**GOAL OF THE EXERCISE:**
Every record must be reproduced exactly. Leave none out.

**EXTRACTED RECORDS:**
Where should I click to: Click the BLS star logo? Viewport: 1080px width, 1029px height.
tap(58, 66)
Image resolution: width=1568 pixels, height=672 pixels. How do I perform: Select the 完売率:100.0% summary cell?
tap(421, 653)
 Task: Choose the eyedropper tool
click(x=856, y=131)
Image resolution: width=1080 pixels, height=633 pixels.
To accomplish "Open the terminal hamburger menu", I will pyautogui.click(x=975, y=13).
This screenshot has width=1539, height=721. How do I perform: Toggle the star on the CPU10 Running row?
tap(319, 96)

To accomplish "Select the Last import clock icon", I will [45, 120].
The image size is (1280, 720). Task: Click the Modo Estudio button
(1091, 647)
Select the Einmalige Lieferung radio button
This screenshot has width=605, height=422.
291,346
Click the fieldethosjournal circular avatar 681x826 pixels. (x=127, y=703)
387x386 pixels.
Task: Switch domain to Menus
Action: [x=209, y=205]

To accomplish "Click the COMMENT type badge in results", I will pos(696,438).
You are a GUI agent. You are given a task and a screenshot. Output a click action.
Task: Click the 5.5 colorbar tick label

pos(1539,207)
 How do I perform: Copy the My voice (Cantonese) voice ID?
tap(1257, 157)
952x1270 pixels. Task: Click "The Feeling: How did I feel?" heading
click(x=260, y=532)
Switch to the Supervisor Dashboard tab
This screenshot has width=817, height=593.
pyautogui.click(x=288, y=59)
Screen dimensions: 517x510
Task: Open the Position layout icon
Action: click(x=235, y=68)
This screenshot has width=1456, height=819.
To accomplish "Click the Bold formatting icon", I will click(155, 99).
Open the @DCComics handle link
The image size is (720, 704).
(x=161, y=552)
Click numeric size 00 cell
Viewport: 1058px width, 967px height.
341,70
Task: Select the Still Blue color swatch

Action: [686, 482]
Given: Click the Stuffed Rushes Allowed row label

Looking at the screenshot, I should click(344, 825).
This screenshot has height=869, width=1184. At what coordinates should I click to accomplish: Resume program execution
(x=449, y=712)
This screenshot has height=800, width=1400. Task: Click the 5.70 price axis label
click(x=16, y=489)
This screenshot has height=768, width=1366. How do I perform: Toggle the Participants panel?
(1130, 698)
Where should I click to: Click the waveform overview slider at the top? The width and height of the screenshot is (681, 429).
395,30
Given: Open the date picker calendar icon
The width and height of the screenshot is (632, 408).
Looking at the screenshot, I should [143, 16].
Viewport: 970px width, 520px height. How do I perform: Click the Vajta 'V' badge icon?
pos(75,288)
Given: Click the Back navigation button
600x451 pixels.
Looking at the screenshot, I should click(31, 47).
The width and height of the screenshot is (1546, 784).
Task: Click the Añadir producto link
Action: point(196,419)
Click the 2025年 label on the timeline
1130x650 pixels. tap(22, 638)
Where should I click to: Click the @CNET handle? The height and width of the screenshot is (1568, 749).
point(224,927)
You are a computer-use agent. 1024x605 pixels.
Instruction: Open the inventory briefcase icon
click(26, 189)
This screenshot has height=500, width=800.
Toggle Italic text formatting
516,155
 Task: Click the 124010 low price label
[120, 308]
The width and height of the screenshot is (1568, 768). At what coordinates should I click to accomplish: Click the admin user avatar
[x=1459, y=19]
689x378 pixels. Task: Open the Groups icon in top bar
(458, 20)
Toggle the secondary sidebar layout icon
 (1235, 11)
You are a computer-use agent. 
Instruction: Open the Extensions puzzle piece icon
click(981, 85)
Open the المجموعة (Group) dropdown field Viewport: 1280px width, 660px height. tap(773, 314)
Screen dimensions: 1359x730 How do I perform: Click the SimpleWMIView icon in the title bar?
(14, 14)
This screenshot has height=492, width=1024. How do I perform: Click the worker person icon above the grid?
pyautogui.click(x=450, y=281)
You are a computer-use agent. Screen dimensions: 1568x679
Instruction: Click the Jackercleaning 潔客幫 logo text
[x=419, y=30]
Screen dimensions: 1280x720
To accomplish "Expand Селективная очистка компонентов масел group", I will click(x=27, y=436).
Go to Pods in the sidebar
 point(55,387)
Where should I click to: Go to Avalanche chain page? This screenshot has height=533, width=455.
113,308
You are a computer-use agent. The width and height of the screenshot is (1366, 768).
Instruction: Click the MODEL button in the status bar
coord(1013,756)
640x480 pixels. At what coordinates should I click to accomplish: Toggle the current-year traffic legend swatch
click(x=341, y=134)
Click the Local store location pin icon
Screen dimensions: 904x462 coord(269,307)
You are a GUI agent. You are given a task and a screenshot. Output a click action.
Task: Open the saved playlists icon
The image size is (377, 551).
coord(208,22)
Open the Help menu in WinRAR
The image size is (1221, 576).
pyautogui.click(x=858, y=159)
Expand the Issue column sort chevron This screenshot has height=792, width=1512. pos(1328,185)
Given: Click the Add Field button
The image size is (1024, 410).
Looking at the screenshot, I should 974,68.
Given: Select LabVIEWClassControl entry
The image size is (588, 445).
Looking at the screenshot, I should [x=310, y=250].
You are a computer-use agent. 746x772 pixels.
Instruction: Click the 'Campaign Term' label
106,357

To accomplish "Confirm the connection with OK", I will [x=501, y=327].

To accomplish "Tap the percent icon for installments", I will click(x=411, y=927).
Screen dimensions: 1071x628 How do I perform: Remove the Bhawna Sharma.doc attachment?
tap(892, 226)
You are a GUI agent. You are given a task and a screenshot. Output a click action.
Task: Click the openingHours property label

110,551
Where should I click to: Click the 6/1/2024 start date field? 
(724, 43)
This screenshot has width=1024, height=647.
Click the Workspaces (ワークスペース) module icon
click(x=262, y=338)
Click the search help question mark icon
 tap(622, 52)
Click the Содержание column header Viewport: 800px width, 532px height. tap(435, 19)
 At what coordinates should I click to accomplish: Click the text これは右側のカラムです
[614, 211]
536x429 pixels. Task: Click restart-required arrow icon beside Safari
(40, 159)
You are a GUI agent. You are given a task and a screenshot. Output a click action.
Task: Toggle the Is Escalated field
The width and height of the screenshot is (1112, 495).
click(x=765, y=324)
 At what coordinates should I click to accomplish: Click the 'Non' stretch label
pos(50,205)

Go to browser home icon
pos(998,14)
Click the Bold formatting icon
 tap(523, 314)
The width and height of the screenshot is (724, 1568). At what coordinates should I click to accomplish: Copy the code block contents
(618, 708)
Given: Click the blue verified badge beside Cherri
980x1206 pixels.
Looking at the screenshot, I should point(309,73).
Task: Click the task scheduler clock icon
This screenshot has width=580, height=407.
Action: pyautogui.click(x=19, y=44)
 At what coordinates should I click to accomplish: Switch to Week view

**ANSWER SPACE:**
Where should I click to: Click the BLS star logo? Viewport: 1080px width, 1029px height.
tap(58, 66)
Image resolution: width=1568 pixels, height=672 pixels. How do I perform: Select the 完売率:100.0% summary cell?
tap(421, 653)
 Task: Choose the eyedropper tool
click(x=856, y=131)
Image resolution: width=1080 pixels, height=633 pixels.
To accomplish "Open the terminal hamburger menu", I will pyautogui.click(x=975, y=13).
This screenshot has width=1539, height=721. How do I perform: Toggle the star on the CPU10 Running row?
tap(319, 96)

To accomplish "Select the Last import clock icon", I will [45, 120].
The image size is (1280, 720). Task: Click the Modo Estudio button
(1091, 647)
Select the Einmalige Lieferung radio button
This screenshot has width=605, height=422.
291,346
Click the fieldethosjournal circular avatar 681x826 pixels. (x=127, y=703)
387x386 pixels.
Task: Switch domain to Menus
Action: [x=209, y=205]

To accomplish "Click the COMMENT type badge in results", I will pos(696,438).
You are a GUI agent. You are given a task and a screenshot. Output a click action.
Task: Click the 5.5 colorbar tick label

pos(1539,207)
 How do I perform: Copy the My voice (Cantonese) voice ID?
tap(1257, 157)
952x1270 pixels. Task: Click "The Feeling: How did I feel?" heading
click(x=260, y=532)
Switch to the Supervisor Dashboard tab
This screenshot has width=817, height=593.
pyautogui.click(x=288, y=59)
Screen dimensions: 517x510
Task: Open the Position layout icon
Action: click(x=235, y=68)
This screenshot has width=1456, height=819.
To accomplish "Click the Bold formatting icon", I will click(155, 99).
Open the @DCComics handle link
The image size is (720, 704).
(x=161, y=552)
Click numeric size 00 cell
Viewport: 1058px width, 967px height.
341,70
Task: Select the Still Blue color swatch

Action: [686, 482]
Given: Click the Stuffed Rushes Allowed row label

Looking at the screenshot, I should click(344, 825).
This screenshot has height=869, width=1184. At what coordinates should I click to accomplish: Resume program execution
(x=449, y=712)
This screenshot has height=800, width=1400. Task: Click the 5.70 price axis label
click(x=16, y=489)
This screenshot has height=768, width=1366. How do I perform: Toggle the Participants panel?
(1130, 698)
Where should I click to: Click the waveform overview slider at the top? The width and height of the screenshot is (681, 429).
395,30
Given: Open the date picker calendar icon
The width and height of the screenshot is (632, 408).
Looking at the screenshot, I should [143, 16].
Viewport: 970px width, 520px height. How do I perform: Click the Vajta 'V' badge icon?
pos(75,288)
Given: Click the Back navigation button
600x451 pixels.
Looking at the screenshot, I should click(31, 47).
The width and height of the screenshot is (1546, 784).
Task: Click the Añadir producto link
Action: point(196,419)
Click the 2025年 label on the timeline
1130x650 pixels. tap(22, 638)
Where should I click to: Click the @CNET handle? The height and width of the screenshot is (1568, 749).
point(224,927)
You are a computer-use agent. 1024x605 pixels.
Instruction: Open the inventory briefcase icon
click(26, 189)
This screenshot has height=500, width=800.
Toggle Italic text formatting
516,155
 Task: Click the 124010 low price label
[120, 308]
The width and height of the screenshot is (1568, 768). At what coordinates should I click to accomplish: Click the admin user avatar
[x=1459, y=19]
689x378 pixels. Task: Open the Groups icon in top bar
(458, 20)
Toggle the secondary sidebar layout icon
 (1235, 11)
You are a computer-use agent. 
Instruction: Open the Extensions puzzle piece icon
click(981, 85)
Open the المجموعة (Group) dropdown field Viewport: 1280px width, 660px height. tap(773, 314)
Screen dimensions: 1359x730 How do I perform: Click the SimpleWMIView icon in the title bar?
(14, 14)
This screenshot has height=492, width=1024. How do I perform: Click the worker person icon above the grid?
pyautogui.click(x=450, y=281)
You are a computer-use agent. Screen dimensions: 1568x679
Instruction: Click the Jackercleaning 潔客幫 logo text
[x=419, y=30]
Screen dimensions: 1280x720
To accomplish "Expand Селективная очистка компонентов масел group", I will click(x=27, y=436).
Go to Pods in the sidebar
 point(55,387)
Where should I click to: Go to Avalanche chain page? This screenshot has height=533, width=455.
113,308
You are a computer-use agent. The width and height of the screenshot is (1366, 768).
Instruction: Click the MODEL button in the status bar
coord(1013,756)
640x480 pixels. At what coordinates should I click to accomplish: Toggle the current-year traffic legend swatch
click(x=341, y=134)
Click the Local store location pin icon
Screen dimensions: 904x462 coord(269,307)
You are a GUI agent. You are given a task and a screenshot. Output a click action.
Task: Open the saved playlists icon
The image size is (377, 551).
coord(208,22)
Open the Help menu in WinRAR
The image size is (1221, 576).
pyautogui.click(x=858, y=159)
Expand the Issue column sort chevron This screenshot has height=792, width=1512. pos(1328,185)
Given: Click the Add Field button
The image size is (1024, 410).
Looking at the screenshot, I should 974,68.
Given: Select LabVIEWClassControl entry
The image size is (588, 445).
Looking at the screenshot, I should [x=310, y=250].
You are a computer-use agent. 746x772 pixels.
Instruction: Click the 'Campaign Term' label
106,357

To accomplish "Confirm the connection with OK", I will [x=501, y=327].

To accomplish "Tap the percent icon for installments", I will click(x=411, y=927).
Screen dimensions: 1071x628 How do I perform: Remove the Bhawna Sharma.doc attachment?
tap(892, 226)
You are a GUI agent. You are given a task and a screenshot. Output a click action.
Task: Click the openingHours property label

110,551
Where should I click to: Click the 6/1/2024 start date field? 
(724, 43)
This screenshot has width=1024, height=647.
Click the Workspaces (ワークスペース) module icon
click(x=262, y=338)
Click the search help question mark icon
 tap(622, 52)
Click the Содержание column header Viewport: 800px width, 532px height. tap(435, 19)
 At what coordinates should I click to accomplish: Click the text これは右側のカラムです
[614, 211]
536x429 pixels. Task: Click restart-required arrow icon beside Safari
(40, 159)
You are a GUI agent. You are given a task and a screenshot. Output a click action.
Task: Toggle the Is Escalated field
The width and height of the screenshot is (1112, 495).
click(x=765, y=324)
 At what coordinates should I click to accomplish: Click the 'Non' stretch label
pos(50,205)

Go to browser home icon
pos(998,14)
Click the Bold formatting icon
 tap(523, 314)
The width and height of the screenshot is (724, 1568). At what coordinates should I click to accomplish: Copy the code block contents
(618, 708)
Given: Click the blue verified badge beside Cherri
980x1206 pixels.
Looking at the screenshot, I should point(309,73).
Task: Click the task scheduler clock icon
This screenshot has width=580, height=407.
Action: pyautogui.click(x=19, y=44)
 At what coordinates should I click to accomplish: Switch to Week view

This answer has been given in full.